The cheaper approach is obviously the first option. It will not require lots of changes, but there'll be some. Maybe the convenience of the latter two would compensaate for the trouble of changing the tools? Comments very much appreciated.
The first method is what is currently used on the gpg patches that are available. The signature is made in a separate file and then is inserted in the repo db when the package is added. <snip>
4. Package verification
When pacman downloads a package, the signature will be downloaded together. Pacman will inform the user if the package's signature is not valid and stop. At this point, the user can delete the package from the cache to force a new download or he can use an option to ignore the signature problem for a specified package. Maybe the option --no-confirm should be ignored in this case, to avoid creating a way to install a package whose signature is invalid without the user actively accepting. Or we should only accept that for packages without signature (the ones with an invalid signature should be never installed). Comments very welcome.
Here the default option would be not to install the package with a signature problem so --noconfirm would just result in pacman aborting the transaction.
5. Affected tools
5.1 Makepkg
There should be options to choose the key to sign a package. The key will be always from the keyring of the user building the package.

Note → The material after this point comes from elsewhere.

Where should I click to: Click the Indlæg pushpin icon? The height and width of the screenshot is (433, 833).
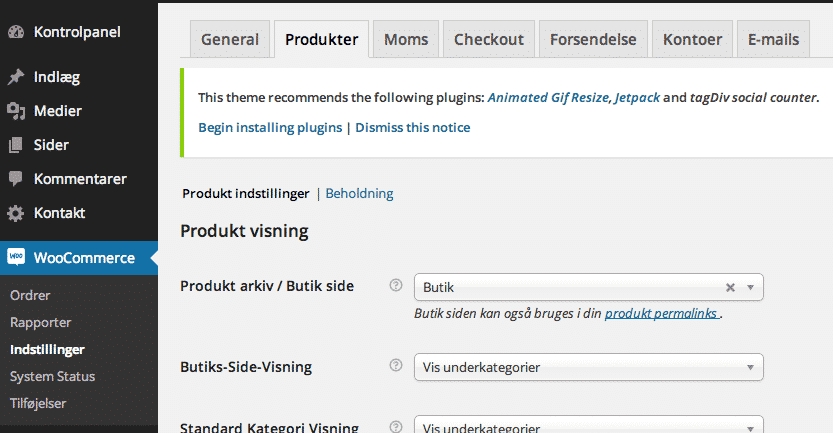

I believe makepkg is good to go with the patches currently available.
5.2 devtools
I don't know them, so I can't comment. But the upload and repo.db generation will be affected, for sure.
repo-add is also mostly good to go (there are some TODOs left, e.g. aborting when the signature verification of the repo fails before adding the package). There needs to be discussion about signing the repo database itself and how that is handled. Does the last person to add a package sign the lot? That might be reasonable given the package signatures have been verified in some sort of chain to the initial signing. But it does mean that developers are signing the entire db when they are only responsible for a small part. I guess that would also require private keys be available on the server creating the repo dbs.... That needs thought. How do other distros handle that? The internal Arch packaging tools would need some very minor changes to upload the signature file but that can be handled at a later date.
6. Final comments
I believe that this suggestions are feasible and will bring a new level of quality to Arch Linux. The gpg branch of pacman git repository of Allan is in a good position in relation of what I suggested above. One possible problem is that gpgme is not able to update a trusdb (or at least i couldn't fine how). Maybe we'll have to use some script for that.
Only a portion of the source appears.